» **PROBLEM REQUIREMENTS**: Using the records below, write out the line with "Click the arithmetic" and each line after it through the final one, exactly, and only those.

» **Stored entries**:
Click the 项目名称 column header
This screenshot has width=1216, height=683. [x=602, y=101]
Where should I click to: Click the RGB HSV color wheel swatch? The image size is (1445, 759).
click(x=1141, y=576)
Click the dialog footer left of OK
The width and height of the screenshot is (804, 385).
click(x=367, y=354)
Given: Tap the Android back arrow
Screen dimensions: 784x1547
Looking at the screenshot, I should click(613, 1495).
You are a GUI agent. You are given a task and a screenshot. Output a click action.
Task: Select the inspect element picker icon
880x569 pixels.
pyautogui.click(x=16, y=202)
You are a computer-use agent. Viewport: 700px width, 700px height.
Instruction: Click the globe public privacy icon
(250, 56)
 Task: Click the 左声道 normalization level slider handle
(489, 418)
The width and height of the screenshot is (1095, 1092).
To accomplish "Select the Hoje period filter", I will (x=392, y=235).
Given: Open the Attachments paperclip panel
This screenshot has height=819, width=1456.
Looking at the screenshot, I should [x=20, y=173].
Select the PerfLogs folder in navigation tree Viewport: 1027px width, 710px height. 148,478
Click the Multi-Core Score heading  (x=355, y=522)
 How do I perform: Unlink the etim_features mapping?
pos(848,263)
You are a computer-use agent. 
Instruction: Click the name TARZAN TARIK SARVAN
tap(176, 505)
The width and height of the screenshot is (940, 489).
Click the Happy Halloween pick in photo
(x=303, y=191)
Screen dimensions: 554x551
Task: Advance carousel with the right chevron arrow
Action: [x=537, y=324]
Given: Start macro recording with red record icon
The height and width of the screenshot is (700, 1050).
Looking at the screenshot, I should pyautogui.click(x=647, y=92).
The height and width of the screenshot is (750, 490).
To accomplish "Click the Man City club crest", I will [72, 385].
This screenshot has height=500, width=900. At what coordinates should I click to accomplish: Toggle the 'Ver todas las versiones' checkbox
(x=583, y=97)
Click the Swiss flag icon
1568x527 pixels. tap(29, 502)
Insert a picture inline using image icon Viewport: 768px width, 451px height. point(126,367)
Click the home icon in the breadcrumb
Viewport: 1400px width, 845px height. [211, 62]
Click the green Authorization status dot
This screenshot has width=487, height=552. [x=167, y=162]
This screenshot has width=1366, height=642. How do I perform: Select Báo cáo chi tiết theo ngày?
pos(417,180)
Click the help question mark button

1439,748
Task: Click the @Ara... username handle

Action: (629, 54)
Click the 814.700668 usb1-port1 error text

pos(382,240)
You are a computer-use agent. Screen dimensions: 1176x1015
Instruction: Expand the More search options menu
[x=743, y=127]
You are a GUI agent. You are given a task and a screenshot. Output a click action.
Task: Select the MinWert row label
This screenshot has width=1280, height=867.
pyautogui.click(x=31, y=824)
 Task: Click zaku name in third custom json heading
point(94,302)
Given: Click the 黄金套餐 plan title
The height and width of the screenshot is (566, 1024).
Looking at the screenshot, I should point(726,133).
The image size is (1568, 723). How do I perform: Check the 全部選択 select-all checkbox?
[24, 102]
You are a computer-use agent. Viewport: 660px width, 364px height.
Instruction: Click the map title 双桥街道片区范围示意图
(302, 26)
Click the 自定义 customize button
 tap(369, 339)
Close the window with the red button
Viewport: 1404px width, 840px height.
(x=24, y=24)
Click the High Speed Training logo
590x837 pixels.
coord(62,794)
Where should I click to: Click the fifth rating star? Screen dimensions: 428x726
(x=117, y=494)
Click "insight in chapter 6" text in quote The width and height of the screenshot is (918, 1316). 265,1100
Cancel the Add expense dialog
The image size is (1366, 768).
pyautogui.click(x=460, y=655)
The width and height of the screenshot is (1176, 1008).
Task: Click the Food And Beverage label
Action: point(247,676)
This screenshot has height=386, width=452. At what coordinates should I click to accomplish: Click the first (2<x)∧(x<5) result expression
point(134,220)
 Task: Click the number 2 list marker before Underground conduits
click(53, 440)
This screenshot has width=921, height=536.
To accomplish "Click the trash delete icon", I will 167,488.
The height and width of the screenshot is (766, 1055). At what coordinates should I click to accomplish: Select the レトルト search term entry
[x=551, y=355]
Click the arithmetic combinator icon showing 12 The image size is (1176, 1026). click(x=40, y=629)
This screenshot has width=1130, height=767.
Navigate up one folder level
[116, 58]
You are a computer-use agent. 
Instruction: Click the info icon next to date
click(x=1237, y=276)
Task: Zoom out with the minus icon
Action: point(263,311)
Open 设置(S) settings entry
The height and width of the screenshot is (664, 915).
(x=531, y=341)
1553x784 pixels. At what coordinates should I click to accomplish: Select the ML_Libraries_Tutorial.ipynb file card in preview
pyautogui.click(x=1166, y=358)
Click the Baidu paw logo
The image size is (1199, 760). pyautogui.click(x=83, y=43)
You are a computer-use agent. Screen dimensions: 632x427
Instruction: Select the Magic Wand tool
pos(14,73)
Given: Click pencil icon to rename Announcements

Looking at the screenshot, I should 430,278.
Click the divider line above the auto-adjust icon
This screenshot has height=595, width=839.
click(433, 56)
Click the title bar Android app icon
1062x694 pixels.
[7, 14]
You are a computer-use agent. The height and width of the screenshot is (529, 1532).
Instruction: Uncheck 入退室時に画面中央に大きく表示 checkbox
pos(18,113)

» **SOLUTION**:
Click the arithmetic combinator icon showing 12 The image size is (1176, 1026). click(x=40, y=629)
This screenshot has width=1130, height=767.
Navigate up one folder level
[116, 58]
You are a computer-use agent. 
Instruction: Click the info icon next to date
click(x=1237, y=276)
Task: Zoom out with the minus icon
Action: point(263,311)
Open 设置(S) settings entry
The height and width of the screenshot is (664, 915).
(x=531, y=341)
1553x784 pixels. At what coordinates should I click to accomplish: Select the ML_Libraries_Tutorial.ipynb file card in preview
pyautogui.click(x=1166, y=358)
Click the Baidu paw logo
The image size is (1199, 760). pyautogui.click(x=83, y=43)
You are a computer-use agent. Screen dimensions: 632x427
Instruction: Select the Magic Wand tool
pos(14,73)
Given: Click pencil icon to rename Announcements

Looking at the screenshot, I should 430,278.
Click the divider line above the auto-adjust icon
This screenshot has height=595, width=839.
click(433, 56)
Click the title bar Android app icon
1062x694 pixels.
[7, 14]
You are a computer-use agent. The height and width of the screenshot is (529, 1532).
Instruction: Uncheck 入退室時に画面中央に大きく表示 checkbox
pos(18,113)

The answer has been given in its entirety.